Gary Hill, Frustrum, Installation view
Image copyright Gladstone Gallery

I had planned on reviewing Gary Hill’s exhibition at Gladstone for The Reeler this week, only to discover that the amount of the thought required to damn the show would be more than it deserved. I won’t bore you here either (especially since its already been covered elsewhere), except to say that it consists of two works; Frustrum, a poorly animated eagle that flaps its arms in front snapping a few electrical wires in its path and a giant pool of oil, and Guilt, a piece whereby Hill mounts coins with his own portrait undergoing scenes of torture on rotating pedastols around the gallery and presents a number of telescopes to view them with. Decoding this mysterious work of art was difficult, but I eventually managed to come up with the following: US occupation in the Middle East bad. Torture bad.

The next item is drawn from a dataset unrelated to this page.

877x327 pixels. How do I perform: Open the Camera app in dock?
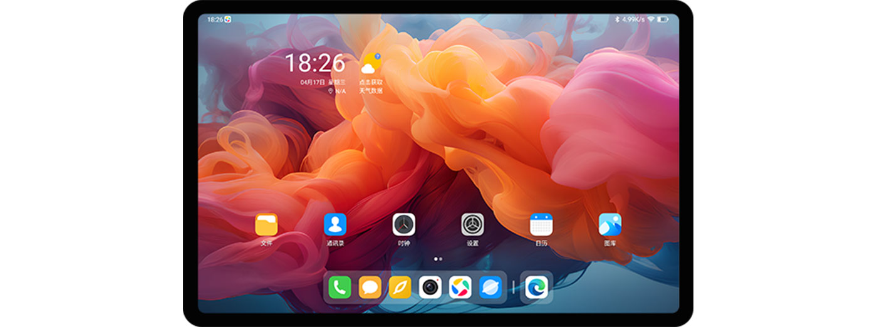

More annoying than the show itself was the act of experiencing it, as someone actually took Guilt seriously enough to inform me that I was obstructing his telescopic view of a coin. In doing so, he could have easily marched up to the work itself and inspected it, but I suppose nothing beats the experience of looking at rotating currency through a real life Gary Hill lens. My friend kindly informed him that we were part of the interactivity of the piece, so if he was asking us to move we weren’t going to. Normally I’d feel like too much of an asshole not to say something to cushion that response, but in this case I just couldn’t muster the effort. The show inspires utter apathy.